The following is part of an answer Edward Thorp gave in a recent interview with the Journal of Investment Consulting:
"... in 1969 I had this options formula, this tool that nobody else had, and I felt an obligation to the [investors in my hedge fund] to basically be quiet about it. The tool was just an internal formula that was known to me and a few other people that I employed. Time passed, and Black and Scholes (1973) published this formula. I remember getting a pre-publication copy in the mail with a letter from Fisher Black saying that he and Scholes were admirers of my work and that they had taken the delta hedging idea of my book Beat the Market (1969) one step further by assuming there was no arbitrage and that this paper presented what they came up with. I thought that this formula had to be the same as what I was running on my computers then, so I plugged it in and drew a graph. However, the graph didn't agree with the graph that I had drawn from my formula, and I [then] realized that I had three formulas, not [just] one. One of the formulas was the Black-Scholes model... I published all three formulas about two or three months later. I was scheduled to give a talk... and I needed something to talk about, so -- almost the same day I received the Black-Scholes paper -- I just wrote up my three formulas and sent them in at that point, knowing that this was no secret any more (Thorp 1973).

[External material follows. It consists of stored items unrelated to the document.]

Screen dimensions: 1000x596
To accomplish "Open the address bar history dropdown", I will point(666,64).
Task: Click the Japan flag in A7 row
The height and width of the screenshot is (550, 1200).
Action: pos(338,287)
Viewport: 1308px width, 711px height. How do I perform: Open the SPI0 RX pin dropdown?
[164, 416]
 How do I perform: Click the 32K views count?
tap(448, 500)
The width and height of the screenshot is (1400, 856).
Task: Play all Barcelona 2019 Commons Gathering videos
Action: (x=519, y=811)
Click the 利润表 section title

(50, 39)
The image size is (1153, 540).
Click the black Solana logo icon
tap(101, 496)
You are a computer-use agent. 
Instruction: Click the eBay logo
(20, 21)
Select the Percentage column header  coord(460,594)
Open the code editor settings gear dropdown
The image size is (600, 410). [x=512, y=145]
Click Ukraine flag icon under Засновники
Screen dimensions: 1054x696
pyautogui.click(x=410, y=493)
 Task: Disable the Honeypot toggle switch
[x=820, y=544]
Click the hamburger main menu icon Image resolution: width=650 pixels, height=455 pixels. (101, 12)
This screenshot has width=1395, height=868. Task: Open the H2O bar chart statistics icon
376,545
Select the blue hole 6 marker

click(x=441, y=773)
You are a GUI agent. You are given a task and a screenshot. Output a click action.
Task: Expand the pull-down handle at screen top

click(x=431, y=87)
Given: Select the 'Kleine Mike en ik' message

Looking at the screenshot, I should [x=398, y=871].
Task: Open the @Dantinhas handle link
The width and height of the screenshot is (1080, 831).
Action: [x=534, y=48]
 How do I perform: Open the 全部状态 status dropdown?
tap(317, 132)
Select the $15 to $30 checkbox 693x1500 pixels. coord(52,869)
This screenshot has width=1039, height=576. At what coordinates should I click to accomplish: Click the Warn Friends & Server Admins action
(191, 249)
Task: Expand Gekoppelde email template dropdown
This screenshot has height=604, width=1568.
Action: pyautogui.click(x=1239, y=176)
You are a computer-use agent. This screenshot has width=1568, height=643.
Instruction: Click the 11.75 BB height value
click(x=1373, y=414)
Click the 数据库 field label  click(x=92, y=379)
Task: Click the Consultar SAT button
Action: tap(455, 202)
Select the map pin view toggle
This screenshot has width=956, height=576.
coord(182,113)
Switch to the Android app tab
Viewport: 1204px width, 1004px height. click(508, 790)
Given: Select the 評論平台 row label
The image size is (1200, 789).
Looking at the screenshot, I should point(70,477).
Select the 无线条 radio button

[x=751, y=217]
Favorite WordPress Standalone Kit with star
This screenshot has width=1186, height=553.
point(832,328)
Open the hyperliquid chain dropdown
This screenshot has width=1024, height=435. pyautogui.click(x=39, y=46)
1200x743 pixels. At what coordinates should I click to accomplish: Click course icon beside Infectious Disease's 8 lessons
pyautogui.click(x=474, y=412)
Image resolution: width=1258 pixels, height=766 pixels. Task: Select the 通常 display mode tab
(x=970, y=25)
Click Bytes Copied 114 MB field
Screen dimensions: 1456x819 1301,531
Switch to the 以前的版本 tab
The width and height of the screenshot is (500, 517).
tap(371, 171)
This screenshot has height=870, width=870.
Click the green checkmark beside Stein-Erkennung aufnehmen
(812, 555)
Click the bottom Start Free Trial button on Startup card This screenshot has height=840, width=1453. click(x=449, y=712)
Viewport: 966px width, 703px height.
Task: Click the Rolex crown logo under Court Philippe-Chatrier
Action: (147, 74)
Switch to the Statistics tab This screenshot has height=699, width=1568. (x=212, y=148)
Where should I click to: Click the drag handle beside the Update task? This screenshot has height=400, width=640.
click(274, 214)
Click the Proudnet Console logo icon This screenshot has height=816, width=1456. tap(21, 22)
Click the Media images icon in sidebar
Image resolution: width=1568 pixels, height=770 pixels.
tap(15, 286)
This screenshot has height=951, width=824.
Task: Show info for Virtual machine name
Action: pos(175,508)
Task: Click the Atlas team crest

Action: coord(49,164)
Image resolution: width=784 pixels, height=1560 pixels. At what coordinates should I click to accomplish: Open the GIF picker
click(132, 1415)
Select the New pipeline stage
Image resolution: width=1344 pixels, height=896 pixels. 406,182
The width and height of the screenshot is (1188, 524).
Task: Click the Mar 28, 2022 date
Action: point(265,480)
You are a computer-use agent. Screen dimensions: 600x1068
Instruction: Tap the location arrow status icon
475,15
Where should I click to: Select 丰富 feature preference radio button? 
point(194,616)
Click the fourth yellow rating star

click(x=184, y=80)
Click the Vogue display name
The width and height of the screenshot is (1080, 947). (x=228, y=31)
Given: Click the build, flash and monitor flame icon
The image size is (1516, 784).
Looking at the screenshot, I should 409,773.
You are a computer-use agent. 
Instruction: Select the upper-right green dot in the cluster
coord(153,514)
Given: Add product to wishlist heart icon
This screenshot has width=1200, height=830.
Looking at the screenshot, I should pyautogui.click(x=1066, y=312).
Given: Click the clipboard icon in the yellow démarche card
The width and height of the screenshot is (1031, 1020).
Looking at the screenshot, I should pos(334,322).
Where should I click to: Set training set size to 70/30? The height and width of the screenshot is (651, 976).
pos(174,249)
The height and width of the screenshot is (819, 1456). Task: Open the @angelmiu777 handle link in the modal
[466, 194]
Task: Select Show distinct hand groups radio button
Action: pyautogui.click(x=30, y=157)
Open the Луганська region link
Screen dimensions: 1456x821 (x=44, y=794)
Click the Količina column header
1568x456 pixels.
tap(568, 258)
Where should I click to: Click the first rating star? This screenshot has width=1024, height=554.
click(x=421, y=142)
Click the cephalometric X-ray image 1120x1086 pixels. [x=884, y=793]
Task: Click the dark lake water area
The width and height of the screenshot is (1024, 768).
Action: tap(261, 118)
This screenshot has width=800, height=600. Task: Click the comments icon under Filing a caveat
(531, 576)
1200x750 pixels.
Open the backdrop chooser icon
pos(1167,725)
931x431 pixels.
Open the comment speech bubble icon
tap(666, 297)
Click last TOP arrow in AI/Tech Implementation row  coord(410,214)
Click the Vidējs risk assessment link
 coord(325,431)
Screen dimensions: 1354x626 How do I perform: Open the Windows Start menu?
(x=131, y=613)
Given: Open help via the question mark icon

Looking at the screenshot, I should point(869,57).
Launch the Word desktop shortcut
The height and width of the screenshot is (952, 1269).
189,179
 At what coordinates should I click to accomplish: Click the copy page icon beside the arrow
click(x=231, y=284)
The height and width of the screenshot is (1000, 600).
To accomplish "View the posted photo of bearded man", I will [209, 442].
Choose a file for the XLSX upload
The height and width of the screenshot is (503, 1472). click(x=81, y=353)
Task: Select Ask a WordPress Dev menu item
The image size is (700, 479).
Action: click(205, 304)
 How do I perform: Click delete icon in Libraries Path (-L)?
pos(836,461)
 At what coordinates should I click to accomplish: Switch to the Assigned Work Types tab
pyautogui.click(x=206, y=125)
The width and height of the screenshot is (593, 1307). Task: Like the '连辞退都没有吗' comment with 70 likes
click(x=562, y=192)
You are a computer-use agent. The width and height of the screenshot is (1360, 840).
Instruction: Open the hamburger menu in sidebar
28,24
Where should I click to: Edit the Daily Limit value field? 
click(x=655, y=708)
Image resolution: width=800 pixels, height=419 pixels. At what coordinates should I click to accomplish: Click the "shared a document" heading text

I realized in retrospect that there was no chance I was going to get any recognition for an options formula because I was not part of the economic academic community, and that was extremely important. I would say there was almost no chance that I could have gotten a paper accepted unless I published it in a math journal somewhere, and then people said years later, "Oh, yeah, this guy found it too?" It wasn't apparent to me that it was as revolutionary, in a broad sense, as it turned out to be. To me, the thing to do seemed to be to protect my investors and their interests and do the best I could for them and just stay ahead in research as well as I could. So that's what I focused on. If you don't publish, you're not going to get credit.
(Source: Â Journal of Investment Consulting, Vol. 12, No. 1, pp. 5-14, 2011)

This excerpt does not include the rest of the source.